The Metro Dept. of Health and Wellness says there have been three cases of whooping cough this month, all of which were preventable. It wants parents to take action to prevent a further spread.

Ann Daugherty brings her children to Cherokee Park often for some fresh air and exercise.

“Usually about once every two weeks or once a week, something like that,” Daugherty said.

She's says she's conscious of her kids health, including staying up to date on vaccinations.

“Whooping cough is one of the main ones that we get for sure, always on schedule,” she said.

Daugherty was surprised to hear about the outbreak of whooping cough.

“Kind of sends a little bit of concern and fear,” she said.

“As a pediatrician, it's no surprise. We know that in the United States every year, there are outbreaks of pertussis. Kentucky has just been lucky,” said Dr. Julia Richerson, a pediatrician with Family Health Centers.

Symptoms of whooping cough or pertussis include a severe cough which makes breathing difficult.

The Health Dept. says the three new cases were all caused by parents delaying getting their kids vaccinated.

“The vaccine can wear off, so it's important to keep up to date on it and make sure teachers and everyone else gets a booster,” said Dr. Sarah Moyer, the department’s interim director.

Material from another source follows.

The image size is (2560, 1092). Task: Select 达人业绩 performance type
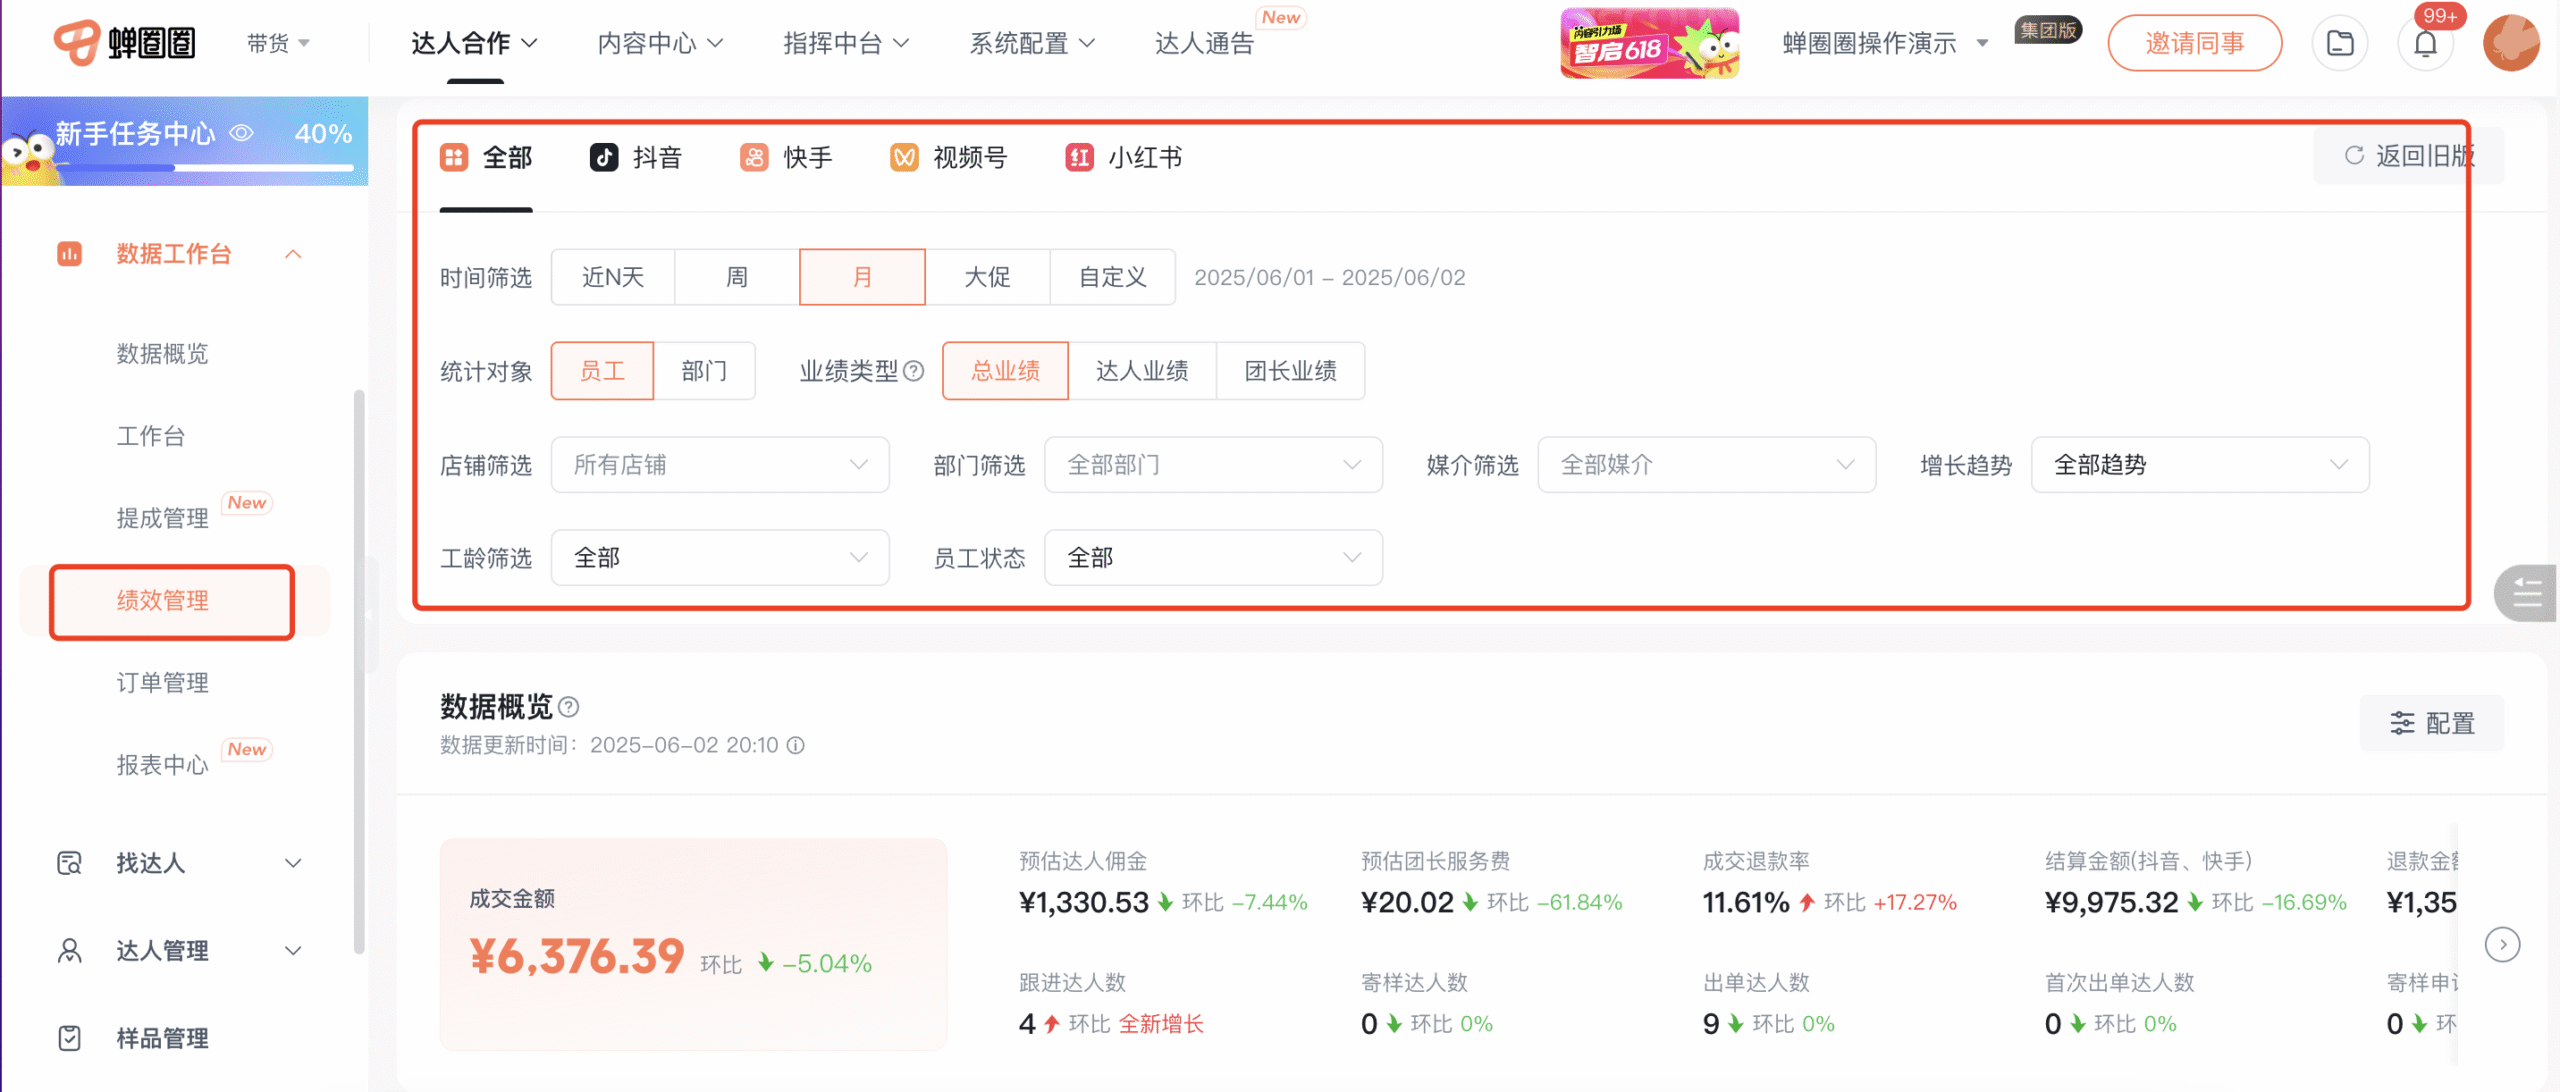click(x=1141, y=371)
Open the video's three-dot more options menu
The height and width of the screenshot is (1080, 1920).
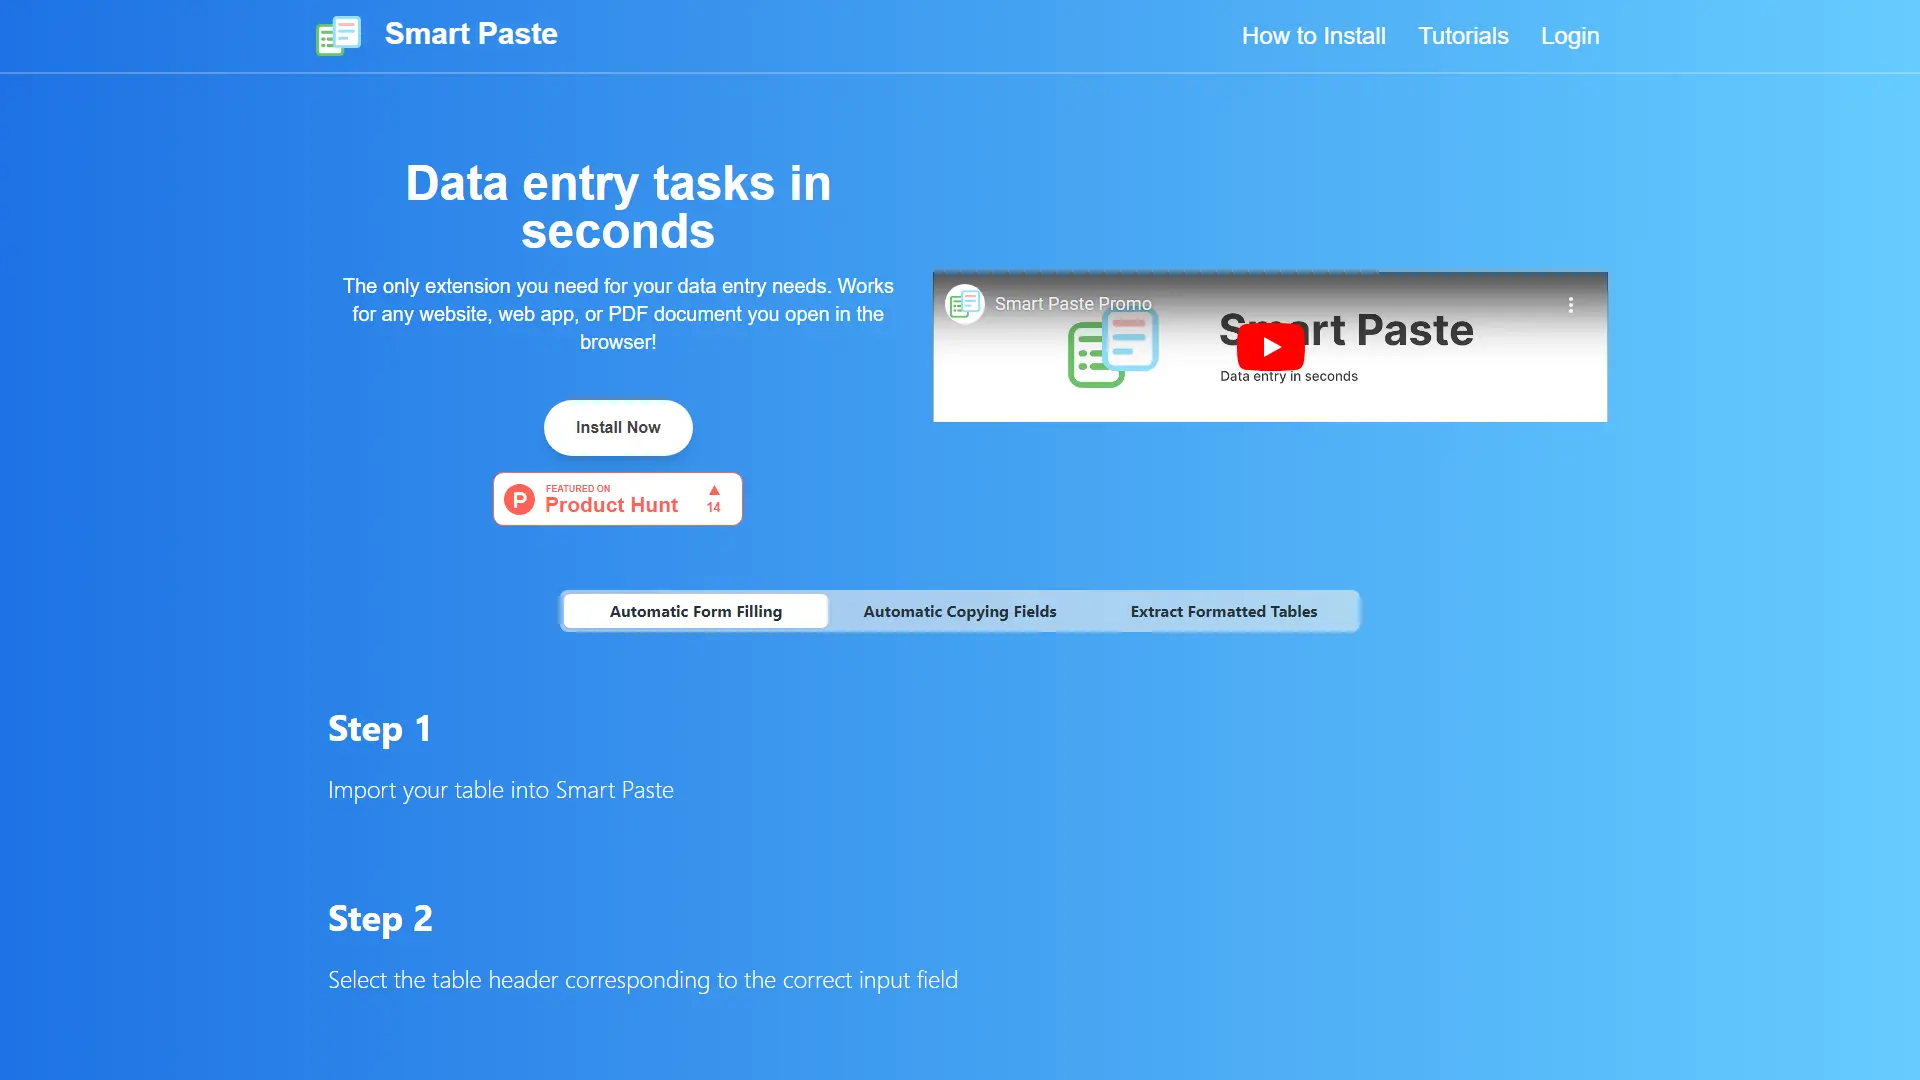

Doctors recommend that kids get the vaccine at ages 2, 4 and 6 months, with boosters at 15-18 months and 4-6 years. Another vaccination is recommended at age 11.

And doctors say it’s important that adults, especially pregnant women, be immunized as well.

“Adults who have the infection and are coughing can spread it to babies who may not be fully vaccinated yet, or other children and other adults,” said Dr. Richerson.

Ann Daugherty says she'll now make sure her vaccine is up to date.

“I haven't done that in a long time, so it's something I should look into."

The Health Dept. says the three children diagnosed with whooping cough received antibiotics and are recovering well.